→ Written task A
List every complaint paragraph number that the litigation excerpt cites, in the order cited.
→ Written task B
Write what follows the final sentence of the litigation excerpt.

→ Page
______

Plaintiff proceeds to allege corruption on the part of Reardon, the Chairwoman of the First Department's Attorney Grievance Committee, that resulted in her “going after . . . [Plaintiff] and [his] law license and law firm.” Id. ¶ 19. And he alleges that Shea, Dopico, and Justice Acosta “have been actively aiding and abetting Abigail Reardon's crazed and ruthless crusade against . . . Plaintiff for many years, breaking numerous laws and ethics along the way.” Id. ¶ 20. Plaintiff's allegations also reach law enforcement. He contends that the FBI has “virtually never provided assistance, protection, or guidance to [Plaintiff] when he was a victim of serious crime, including but not limited to death threats, extortion, blackmail, aggravated harassment, and other crimes by organized crime or individual criminals, most notably [J]ewish organized crime, that is the subject of this lawsuit.” Id. ¶ 20a. As to both the FBI and the NYPD, he alleges that “most times[,] . . . [they] would turn on . . . [Plaintiff] when he reported crime, rather than go after the criminals themselves,” Id. ¶ 20b, and that the agencies have a policy of “allowing criminals to attack, terrorize, threaten, harass, and otherwise victimize [him],” Id. ¶ 20c.

______

→ Records
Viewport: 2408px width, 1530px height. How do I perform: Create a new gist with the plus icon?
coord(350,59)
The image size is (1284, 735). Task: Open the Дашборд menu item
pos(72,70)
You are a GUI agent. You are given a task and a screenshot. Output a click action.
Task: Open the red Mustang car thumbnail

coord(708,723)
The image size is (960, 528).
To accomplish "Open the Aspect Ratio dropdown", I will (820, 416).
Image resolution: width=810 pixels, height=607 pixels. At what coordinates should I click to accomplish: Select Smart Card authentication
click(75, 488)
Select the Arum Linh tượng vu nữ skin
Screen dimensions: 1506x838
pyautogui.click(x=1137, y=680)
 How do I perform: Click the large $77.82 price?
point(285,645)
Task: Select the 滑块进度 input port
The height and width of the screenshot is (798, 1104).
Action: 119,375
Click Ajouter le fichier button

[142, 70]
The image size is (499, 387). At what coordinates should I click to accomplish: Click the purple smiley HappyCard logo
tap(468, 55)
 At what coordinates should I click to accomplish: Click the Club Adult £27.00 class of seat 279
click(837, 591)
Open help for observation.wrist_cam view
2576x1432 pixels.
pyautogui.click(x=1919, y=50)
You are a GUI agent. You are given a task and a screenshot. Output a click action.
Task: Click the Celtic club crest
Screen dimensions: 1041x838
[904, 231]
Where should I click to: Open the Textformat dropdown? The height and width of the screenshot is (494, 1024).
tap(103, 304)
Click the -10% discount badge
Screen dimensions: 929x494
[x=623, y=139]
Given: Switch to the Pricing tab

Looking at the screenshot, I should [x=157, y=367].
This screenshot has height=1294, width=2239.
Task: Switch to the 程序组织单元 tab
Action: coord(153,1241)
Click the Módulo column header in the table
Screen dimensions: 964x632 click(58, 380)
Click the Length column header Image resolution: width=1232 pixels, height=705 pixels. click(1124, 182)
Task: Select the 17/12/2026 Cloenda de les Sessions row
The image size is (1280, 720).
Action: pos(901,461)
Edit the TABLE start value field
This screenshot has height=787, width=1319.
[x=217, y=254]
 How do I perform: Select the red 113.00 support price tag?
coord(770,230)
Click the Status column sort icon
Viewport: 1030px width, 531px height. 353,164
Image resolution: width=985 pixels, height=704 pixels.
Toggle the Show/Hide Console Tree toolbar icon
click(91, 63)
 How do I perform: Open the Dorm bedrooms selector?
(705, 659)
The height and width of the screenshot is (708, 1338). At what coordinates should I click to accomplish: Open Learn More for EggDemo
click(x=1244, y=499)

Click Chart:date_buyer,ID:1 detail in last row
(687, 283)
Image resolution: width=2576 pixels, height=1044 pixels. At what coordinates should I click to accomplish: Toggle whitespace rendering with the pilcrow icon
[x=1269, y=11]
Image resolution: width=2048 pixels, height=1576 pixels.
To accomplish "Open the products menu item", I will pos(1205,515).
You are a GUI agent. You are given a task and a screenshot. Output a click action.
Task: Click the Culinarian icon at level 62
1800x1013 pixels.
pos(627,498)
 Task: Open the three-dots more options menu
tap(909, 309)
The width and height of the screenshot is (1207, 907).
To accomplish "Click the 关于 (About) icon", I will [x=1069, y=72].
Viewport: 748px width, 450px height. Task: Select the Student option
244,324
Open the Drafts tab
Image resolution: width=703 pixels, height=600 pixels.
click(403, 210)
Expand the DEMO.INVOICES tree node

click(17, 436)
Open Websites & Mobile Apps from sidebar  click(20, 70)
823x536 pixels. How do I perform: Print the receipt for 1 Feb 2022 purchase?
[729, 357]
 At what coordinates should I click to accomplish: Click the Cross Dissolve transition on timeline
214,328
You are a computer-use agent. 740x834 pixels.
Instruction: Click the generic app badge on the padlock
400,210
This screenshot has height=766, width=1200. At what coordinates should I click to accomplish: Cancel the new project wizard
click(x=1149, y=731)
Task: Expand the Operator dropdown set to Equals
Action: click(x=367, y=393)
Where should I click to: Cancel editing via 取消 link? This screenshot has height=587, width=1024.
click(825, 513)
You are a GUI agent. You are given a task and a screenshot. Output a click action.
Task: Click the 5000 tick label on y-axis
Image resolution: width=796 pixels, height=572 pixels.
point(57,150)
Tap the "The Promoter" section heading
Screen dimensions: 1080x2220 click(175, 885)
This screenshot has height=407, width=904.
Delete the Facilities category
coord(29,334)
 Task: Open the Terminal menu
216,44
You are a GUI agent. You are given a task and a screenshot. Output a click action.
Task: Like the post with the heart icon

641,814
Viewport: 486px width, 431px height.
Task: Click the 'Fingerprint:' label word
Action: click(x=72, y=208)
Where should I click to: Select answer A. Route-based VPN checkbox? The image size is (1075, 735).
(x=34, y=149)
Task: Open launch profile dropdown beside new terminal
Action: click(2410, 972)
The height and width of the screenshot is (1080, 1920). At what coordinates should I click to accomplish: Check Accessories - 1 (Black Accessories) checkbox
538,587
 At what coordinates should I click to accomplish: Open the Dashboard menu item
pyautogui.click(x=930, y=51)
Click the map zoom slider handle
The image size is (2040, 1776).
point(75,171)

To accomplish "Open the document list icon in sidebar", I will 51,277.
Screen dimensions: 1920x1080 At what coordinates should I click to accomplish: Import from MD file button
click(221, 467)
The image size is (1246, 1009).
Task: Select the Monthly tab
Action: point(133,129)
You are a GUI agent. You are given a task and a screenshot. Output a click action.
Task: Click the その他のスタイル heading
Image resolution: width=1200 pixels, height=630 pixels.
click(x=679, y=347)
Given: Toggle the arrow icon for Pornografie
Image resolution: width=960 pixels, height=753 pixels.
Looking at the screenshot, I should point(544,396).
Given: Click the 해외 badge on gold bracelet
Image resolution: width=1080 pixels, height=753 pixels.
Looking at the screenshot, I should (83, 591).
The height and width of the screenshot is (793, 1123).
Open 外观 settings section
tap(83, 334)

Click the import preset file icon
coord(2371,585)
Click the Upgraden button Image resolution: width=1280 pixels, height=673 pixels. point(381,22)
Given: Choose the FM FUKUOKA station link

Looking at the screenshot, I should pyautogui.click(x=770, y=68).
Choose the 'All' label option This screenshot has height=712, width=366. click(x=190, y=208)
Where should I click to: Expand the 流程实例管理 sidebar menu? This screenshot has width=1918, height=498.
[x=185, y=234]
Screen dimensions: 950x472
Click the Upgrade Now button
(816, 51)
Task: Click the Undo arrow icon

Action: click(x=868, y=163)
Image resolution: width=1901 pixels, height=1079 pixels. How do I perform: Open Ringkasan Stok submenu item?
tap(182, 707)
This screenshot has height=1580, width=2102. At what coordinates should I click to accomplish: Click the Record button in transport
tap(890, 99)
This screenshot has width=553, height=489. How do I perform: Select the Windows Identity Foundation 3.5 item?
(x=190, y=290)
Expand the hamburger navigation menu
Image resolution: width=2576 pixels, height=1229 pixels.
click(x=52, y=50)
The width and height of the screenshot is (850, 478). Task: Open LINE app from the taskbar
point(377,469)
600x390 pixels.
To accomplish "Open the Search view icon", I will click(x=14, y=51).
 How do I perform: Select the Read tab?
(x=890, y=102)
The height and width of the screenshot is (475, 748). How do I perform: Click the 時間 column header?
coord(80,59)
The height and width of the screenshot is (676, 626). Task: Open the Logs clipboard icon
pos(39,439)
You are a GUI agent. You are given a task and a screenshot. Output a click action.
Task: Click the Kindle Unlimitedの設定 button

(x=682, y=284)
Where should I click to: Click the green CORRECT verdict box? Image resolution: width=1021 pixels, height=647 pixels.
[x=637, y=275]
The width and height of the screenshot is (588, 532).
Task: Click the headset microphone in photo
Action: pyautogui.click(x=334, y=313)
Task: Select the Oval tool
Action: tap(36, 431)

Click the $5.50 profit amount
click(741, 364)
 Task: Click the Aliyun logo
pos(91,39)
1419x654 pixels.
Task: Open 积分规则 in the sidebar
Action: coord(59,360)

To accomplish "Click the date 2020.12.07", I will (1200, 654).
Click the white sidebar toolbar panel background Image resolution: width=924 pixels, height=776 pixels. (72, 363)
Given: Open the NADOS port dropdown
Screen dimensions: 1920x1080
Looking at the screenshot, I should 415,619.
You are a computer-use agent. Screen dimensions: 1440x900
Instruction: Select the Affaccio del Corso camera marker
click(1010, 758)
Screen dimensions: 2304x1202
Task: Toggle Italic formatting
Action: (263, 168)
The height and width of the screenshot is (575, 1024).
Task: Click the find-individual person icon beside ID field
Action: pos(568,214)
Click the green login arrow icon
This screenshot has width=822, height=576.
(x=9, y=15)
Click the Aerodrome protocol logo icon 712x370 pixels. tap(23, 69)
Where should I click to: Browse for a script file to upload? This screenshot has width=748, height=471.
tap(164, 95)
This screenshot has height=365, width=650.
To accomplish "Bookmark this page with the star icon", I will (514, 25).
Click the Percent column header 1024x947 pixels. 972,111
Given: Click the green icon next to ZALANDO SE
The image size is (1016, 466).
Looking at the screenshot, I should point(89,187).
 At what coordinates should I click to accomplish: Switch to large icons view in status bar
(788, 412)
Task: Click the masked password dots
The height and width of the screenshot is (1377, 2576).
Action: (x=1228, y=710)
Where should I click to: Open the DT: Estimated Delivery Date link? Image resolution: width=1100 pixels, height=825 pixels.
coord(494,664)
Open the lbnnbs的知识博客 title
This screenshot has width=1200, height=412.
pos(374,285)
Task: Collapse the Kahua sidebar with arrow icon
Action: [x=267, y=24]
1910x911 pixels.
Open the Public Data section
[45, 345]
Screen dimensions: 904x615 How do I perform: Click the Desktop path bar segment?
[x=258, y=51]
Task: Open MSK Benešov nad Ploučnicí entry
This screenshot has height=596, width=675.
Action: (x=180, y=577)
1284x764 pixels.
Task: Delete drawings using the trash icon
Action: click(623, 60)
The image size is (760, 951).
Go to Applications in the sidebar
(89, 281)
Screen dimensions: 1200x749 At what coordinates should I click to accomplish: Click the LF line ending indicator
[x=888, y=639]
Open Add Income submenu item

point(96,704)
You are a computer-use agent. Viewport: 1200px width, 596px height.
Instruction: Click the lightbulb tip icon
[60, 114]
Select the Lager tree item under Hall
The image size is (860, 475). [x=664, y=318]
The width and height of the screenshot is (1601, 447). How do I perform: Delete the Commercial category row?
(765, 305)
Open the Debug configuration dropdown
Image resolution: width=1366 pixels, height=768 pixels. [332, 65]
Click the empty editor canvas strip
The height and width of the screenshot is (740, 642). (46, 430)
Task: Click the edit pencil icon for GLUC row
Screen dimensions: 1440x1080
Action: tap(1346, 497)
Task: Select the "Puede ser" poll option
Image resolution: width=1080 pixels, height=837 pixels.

______

→ Expected output A
¶ 19, ¶ 20, ¶ 20a, ¶ 20b, ¶ 20c

→ Expected output B
II. Applicable Law
A district judge has the authority to dismiss a complaint sua sponte, even when, as here, the plaintiff has paid the filing fees, if it determines that the action is frivolous, Fitzgerald v. First E. Seventh Tenants Corp., 221 F.3d 362, 363-64 (2d Cir. 2000) (per curiam) (citing Pillay v. INS, 45 F.3d 14, 16-17 (2d Cir. 1995) (per curiam) (holding that Court of Appeals has inherent authority to dismiss a frivolous appeal)), or that subject matter jurisdiction is lacking, Ruhrgas AG v. Marathon Oil Co., 526 U.S. 574, 583 (1999). A district judge additionally “has the power to dismiss a complaint sua sponte for failure to state a claim,” Leonhard v. United States, 633 F.2d 599, 609 n.11 (2d Cir. 1980), so long as the plaintiff is given notice and “an opportunity to be heard,” Thomas v. Scully, 943 F.2d 259, 260 (2d Cir. 1991) (per curiam). To adequately state a claim, “a complaint must contain sufficient factual matter, accepted as true, to ‘state a claim to relief that is plausible on its face.'” Ashcroft v. Iqbal, 556 U.S. 662, 678 (2009) (quoting Bell Atl. Corp. v. Twombly, 550 U.S. 544, 570 (2007)). A claim is plausible “when the plaintiff pleads factual content that allows the court to draw the reasonable inference that the defendant is liable for the misconduct alleged.” Id. A complaint's “[f]actual allegations must be enough to raise a right to relief above the speculative level.” Twombly, 550 U.S. at 555. In making this determination, the Court must “accept[] as true the factual allegations in the complaint and draw[] all inferences in the plaintiff's favor,” Biro v. Conde Nast, 807 F.3d 541, 544 (2d Cir. 2015), but it need not “accept as true legal conclusions couched as factual allegations,” LaFaro v. N.Y. Cardiothoracic Grp., PLLC, 570 F.3d 471, 475-76 (2d Cir. 2009).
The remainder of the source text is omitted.